Busts

Prominent Tennessee businesses laud Lee effort to move Forrest bust

A group of prominent Tennessee businesses is lauding Gov. Bill Lee’s efforts to move the bust of Nathan Bedford Forrest out of the state Capitol.

The Monday letter was signed by 34 companies, including Blue Cross Blue Shield of Tennessee, Bridgestone, Cracker Barrel, FedEx, Google, HCA Healthcare, Nissan, Unum, Vanderbilt, and Volkswagen. The letter was also signed by Pilot Co., the truckstop chain controlled by the family of former Gov. Bill Haslam.

Here’s the text of the letter:

Dear Governor Lee:

We, the businesses listed below, wish to applaud you and the State Capitol Commission for taking an important first step towards the removal of the bust of Confederate General Nathan Bedford Forrest 
from the Tennessee State Capitol building.

This controversial bust was installed in the Capitol in 1978 despite widespread objections and remains a symbol of oppression for many Tennesseans. A statue of a man who was the first Grand Wizard of the
Ku Klux Klan should not be granted a place of honor in the State Capitol, a building that must remain a beacon of hope, liberty, and democracy.

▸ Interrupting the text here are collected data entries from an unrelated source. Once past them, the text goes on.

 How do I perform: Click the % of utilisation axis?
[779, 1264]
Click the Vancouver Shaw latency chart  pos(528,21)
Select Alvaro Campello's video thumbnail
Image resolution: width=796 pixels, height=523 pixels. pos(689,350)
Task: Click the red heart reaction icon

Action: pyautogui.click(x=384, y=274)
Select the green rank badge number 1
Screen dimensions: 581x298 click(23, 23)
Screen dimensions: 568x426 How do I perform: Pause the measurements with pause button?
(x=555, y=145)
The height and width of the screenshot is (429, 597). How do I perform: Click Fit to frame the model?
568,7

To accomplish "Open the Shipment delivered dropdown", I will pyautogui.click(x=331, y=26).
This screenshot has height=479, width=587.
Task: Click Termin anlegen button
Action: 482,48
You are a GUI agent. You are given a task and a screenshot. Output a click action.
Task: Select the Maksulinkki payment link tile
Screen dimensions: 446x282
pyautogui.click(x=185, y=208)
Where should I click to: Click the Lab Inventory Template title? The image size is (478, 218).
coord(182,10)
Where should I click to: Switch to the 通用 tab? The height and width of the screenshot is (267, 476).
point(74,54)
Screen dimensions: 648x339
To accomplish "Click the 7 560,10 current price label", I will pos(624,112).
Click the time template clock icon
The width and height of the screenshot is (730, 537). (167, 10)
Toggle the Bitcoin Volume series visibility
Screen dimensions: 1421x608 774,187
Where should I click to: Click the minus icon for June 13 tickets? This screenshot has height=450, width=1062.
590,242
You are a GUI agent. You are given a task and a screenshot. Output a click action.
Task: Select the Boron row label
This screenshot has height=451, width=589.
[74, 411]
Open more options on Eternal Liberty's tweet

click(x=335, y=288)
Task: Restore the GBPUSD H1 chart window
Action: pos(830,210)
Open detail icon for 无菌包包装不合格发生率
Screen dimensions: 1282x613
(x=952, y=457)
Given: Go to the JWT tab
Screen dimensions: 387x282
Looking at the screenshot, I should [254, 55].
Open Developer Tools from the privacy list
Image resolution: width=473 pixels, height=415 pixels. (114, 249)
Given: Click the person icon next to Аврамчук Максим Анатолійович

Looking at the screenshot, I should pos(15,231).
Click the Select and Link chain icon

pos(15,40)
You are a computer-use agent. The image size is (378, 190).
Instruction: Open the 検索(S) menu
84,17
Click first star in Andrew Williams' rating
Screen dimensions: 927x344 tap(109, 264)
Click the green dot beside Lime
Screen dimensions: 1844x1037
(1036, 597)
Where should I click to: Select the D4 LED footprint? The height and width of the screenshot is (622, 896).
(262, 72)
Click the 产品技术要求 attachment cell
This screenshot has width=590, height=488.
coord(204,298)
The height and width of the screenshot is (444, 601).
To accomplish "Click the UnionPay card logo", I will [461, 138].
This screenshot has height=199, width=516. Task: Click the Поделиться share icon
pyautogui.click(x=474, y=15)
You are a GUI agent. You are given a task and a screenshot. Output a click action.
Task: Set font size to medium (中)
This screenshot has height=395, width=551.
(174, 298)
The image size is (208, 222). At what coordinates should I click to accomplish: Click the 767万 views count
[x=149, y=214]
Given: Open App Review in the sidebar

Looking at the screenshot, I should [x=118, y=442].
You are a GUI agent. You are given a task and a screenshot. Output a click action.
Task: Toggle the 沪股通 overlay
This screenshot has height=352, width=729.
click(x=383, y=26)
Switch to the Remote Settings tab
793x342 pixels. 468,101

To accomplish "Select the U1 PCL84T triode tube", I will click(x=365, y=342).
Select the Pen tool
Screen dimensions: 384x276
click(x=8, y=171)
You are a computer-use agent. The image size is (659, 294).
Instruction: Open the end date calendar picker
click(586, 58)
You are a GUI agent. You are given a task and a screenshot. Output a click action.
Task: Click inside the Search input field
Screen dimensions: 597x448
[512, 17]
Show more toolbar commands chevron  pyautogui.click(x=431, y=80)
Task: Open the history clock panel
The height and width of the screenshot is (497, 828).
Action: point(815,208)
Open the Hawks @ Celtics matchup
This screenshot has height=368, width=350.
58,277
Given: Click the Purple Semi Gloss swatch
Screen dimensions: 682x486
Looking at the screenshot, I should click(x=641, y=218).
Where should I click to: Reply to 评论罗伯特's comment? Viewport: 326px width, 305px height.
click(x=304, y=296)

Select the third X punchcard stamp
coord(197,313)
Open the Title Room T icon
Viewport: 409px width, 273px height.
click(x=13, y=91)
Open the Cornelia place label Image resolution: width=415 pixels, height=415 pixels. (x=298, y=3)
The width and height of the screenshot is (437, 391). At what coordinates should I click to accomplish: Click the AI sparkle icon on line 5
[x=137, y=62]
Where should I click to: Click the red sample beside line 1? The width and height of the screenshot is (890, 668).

As leading businesses and corporations in the state, we recognize our  obligation to stand for equality and justice — not just for our employees, but for all Tennesseans. Honoring those who propagated racism and prejudice only serves to further divide our communities and reinforce inequities in our society.

We strongly urge the Tennessee Historical Commission to vote for the prompt removal of the Forrest bust from the Tennessee State Capitol building and ask all Tennessee policymakers to consider additional avenues to recognize wrongs against the Black community and make racial justice a priority. 

Family of senator who led effort to place Forrest bust in Capitol supports its removal

The doors of the state Capitol were closed to the public on March 16, 2020. (Erik Schelzig, Tennessee Journal)

The State Capitol Commission voted 9-2 to recommend removing the bust of Nathan Bedford Forrest from the statehouse, clearing the first major hurdle toward getting the monument relocated to the Tennessee State Museum.

Forrest gained notoriety for his exploits as a Confederate cavalry general during the Civil War, but his prior career as a slave trader and his later leadership role in the Ku Klux Klan have long raised protests about whether it was appropriate for his likeness to be so prominently displayed at the Capitol.

While the bust was placed in the Capitol in 1978 at the behest of what was a rural Democratic majority in the General Assembly, Republicans have largely taken up the mantle of resisting its removal since taking over control. In the Senate, personal factors have come into play. The late Sen. Douglas Henry (D-Nashville) was instrumental in getting the bust placed in the Capitol in the 1970s. Henry, the longtime chairman of the Senate Finance Committee, is revered by Republicans who served with him for his conservative approach to fiscal and social issues.

But Henry’s children and adult grandchildren wrote to the State Capitol Commission this week to urge the panel to move Forrest bust out of the building:

My siblings and I have debated the following question recently: would our father see the continued presence of the bust of Forrest as a benefit to the state of Tennessee? My brother Bob wrote to me, in a manner reminiscent of our late father, that he believes that our father would “concede posthumously, to its dismissal from the Capitol Building.” We, the undersigned, agree.

Read the full letter below:

Dear Commissioner Eley,

Hello. My name is Kathryn Henry-Choisser, and I am one of the late Sen. Douglas Henry’s daughters. It has come to my attention that the State Capitol Commission will be meeting on July 9th, and that the fate of the bust of Nathan Bedford Forrest is likely to be decided at that meeting. I, along with most of my siblings and a majority of the grandchildren of voting age, politely request that the statue be removed.

As you know, 47 years ago, my father first proposed that a bust of Forrest be placed in the beautiful Tennessee State Capitol. Funds were raised, a sculpture was created, and a few years later the bust was placed in a niche on the second floor of the Capitol. I feel confident that the placement of the sculpture caused anger, disappointment, and shock to many Tennesseans in 1978. Over the decades however, we have all been made increasingly aware of the pain and anguish this statue continues to cause. I believe that this pain and anguish can no longer be ignored. I also believe, as did my father, that lawmakers are held to a higher moral standard than the average citizen, since the lawmakers’ beliefs and the laws they pass have long term legal and ethical implications for the voters they represent. So I must ask you why – in the sacred halls where laws affecting all Tennesseans are passed – is this statue allowed to remain? How can the laws be trusted, the lawmakers themselves be trusted- if the presence of a man such as Nathan Bedford Forrest is allowed?